**EXERCISE:**
Reproduce every line of the material, exactly as given.

——

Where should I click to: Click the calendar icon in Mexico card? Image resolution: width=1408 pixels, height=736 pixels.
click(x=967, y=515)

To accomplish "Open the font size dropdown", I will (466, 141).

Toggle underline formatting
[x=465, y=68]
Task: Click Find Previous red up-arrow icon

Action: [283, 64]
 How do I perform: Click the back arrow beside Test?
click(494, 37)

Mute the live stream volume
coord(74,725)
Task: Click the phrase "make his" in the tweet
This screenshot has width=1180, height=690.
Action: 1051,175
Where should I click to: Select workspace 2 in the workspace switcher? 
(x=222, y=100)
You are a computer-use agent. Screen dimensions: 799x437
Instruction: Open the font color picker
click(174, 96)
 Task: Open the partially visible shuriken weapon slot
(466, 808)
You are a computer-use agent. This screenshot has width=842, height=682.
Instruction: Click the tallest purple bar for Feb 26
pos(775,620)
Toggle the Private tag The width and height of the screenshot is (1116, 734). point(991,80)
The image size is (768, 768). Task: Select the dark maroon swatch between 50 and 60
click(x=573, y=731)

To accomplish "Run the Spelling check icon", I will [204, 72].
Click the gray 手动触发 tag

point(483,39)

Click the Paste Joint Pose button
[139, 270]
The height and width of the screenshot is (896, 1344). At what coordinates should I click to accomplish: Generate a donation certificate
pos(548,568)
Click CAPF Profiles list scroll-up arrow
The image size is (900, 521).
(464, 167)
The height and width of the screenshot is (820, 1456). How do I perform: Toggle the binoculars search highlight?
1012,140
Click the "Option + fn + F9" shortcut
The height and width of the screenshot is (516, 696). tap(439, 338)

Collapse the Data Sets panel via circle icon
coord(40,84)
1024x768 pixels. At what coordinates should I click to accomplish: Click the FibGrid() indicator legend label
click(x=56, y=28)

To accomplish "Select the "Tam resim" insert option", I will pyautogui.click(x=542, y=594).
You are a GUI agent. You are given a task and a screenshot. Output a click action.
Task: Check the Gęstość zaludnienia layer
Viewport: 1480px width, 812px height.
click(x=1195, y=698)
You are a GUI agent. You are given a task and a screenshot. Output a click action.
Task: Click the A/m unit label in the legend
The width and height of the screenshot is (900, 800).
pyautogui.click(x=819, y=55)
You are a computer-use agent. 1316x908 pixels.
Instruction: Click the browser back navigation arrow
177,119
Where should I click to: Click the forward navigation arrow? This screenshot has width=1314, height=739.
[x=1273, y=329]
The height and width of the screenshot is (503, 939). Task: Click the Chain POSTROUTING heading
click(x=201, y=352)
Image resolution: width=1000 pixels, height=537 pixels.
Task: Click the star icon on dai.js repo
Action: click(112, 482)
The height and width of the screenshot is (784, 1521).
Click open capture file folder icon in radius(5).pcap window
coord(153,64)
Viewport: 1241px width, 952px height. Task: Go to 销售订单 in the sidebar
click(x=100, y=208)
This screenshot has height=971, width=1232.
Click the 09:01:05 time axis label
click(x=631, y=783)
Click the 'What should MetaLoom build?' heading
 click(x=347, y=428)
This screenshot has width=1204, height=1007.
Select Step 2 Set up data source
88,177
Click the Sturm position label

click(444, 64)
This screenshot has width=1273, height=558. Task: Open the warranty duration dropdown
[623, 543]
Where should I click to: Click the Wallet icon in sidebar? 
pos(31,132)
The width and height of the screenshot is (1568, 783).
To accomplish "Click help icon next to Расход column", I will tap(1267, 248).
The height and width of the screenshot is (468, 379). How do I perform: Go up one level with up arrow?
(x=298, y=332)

——

**RESULT FOR THIS TASK:**
Where should I click to: Click the calendar icon in Mexico card? Image resolution: width=1408 pixels, height=736 pixels.
click(x=967, y=515)

To accomplish "Open the font size dropdown", I will (466, 141).

Toggle underline formatting
[x=465, y=68]
Task: Click Find Previous red up-arrow icon

Action: [283, 64]
 How do I perform: Click the back arrow beside Test?
click(494, 37)

Mute the live stream volume
coord(74,725)
Task: Click the phrase "make his" in the tweet
This screenshot has width=1180, height=690.
Action: 1051,175
Where should I click to: Select workspace 2 in the workspace switcher? 
(x=222, y=100)
You are a computer-use agent. Screen dimensions: 799x437
Instruction: Open the font color picker
click(174, 96)
 Task: Open the partially visible shuriken weapon slot
(466, 808)
You are a computer-use agent. This screenshot has width=842, height=682.
Instruction: Click the tallest purple bar for Feb 26
pos(775,620)
Toggle the Private tag The width and height of the screenshot is (1116, 734). point(991,80)
The image size is (768, 768). Task: Select the dark maroon swatch between 50 and 60
click(x=573, y=731)

To accomplish "Run the Spelling check icon", I will [204, 72].
Click the gray 手动触发 tag

point(483,39)

Click the Paste Joint Pose button
[139, 270]
The height and width of the screenshot is (896, 1344). At what coordinates should I click to accomplish: Generate a donation certificate
pos(548,568)
Click CAPF Profiles list scroll-up arrow
The image size is (900, 521).
(464, 167)
The height and width of the screenshot is (820, 1456). How do I perform: Toggle the binoculars search highlight?
1012,140
Click the "Option + fn + F9" shortcut
The height and width of the screenshot is (516, 696). tap(439, 338)

Collapse the Data Sets panel via circle icon
coord(40,84)
1024x768 pixels. At what coordinates should I click to accomplish: Click the FibGrid() indicator legend label
click(x=56, y=28)

To accomplish "Select the "Tam resim" insert option", I will pyautogui.click(x=542, y=594).
You are a GUI agent. You are given a task and a screenshot. Output a click action.
Task: Check the Gęstość zaludnienia layer
Viewport: 1480px width, 812px height.
click(x=1195, y=698)
You are a GUI agent. You are given a task and a screenshot. Output a click action.
Task: Click the A/m unit label in the legend
The width and height of the screenshot is (900, 800).
pyautogui.click(x=819, y=55)
You are a computer-use agent. 1316x908 pixels.
Instruction: Click the browser back navigation arrow
177,119
Where should I click to: Click the forward navigation arrow? This screenshot has width=1314, height=739.
[x=1273, y=329]
The height and width of the screenshot is (503, 939). Task: Click the Chain POSTROUTING heading
click(x=201, y=352)
Image resolution: width=1000 pixels, height=537 pixels.
Task: Click the star icon on dai.js repo
Action: click(112, 482)
The height and width of the screenshot is (784, 1521).
Click open capture file folder icon in radius(5).pcap window
coord(153,64)
Viewport: 1241px width, 952px height. Task: Go to 销售订单 in the sidebar
click(x=100, y=208)
This screenshot has height=971, width=1232.
Click the 09:01:05 time axis label
click(x=631, y=783)
Click the 'What should MetaLoom build?' heading
 click(x=347, y=428)
This screenshot has width=1204, height=1007.
Select Step 2 Set up data source
88,177
Click the Sturm position label

click(444, 64)
This screenshot has width=1273, height=558. Task: Open the warranty duration dropdown
[623, 543]
Where should I click to: Click the Wallet icon in sidebar? 
pos(31,132)
The width and height of the screenshot is (1568, 783).
To accomplish "Click help icon next to Расход column", I will tap(1267, 248).
The height and width of the screenshot is (468, 379). How do I perform: Go up one level with up arrow?
(x=298, y=332)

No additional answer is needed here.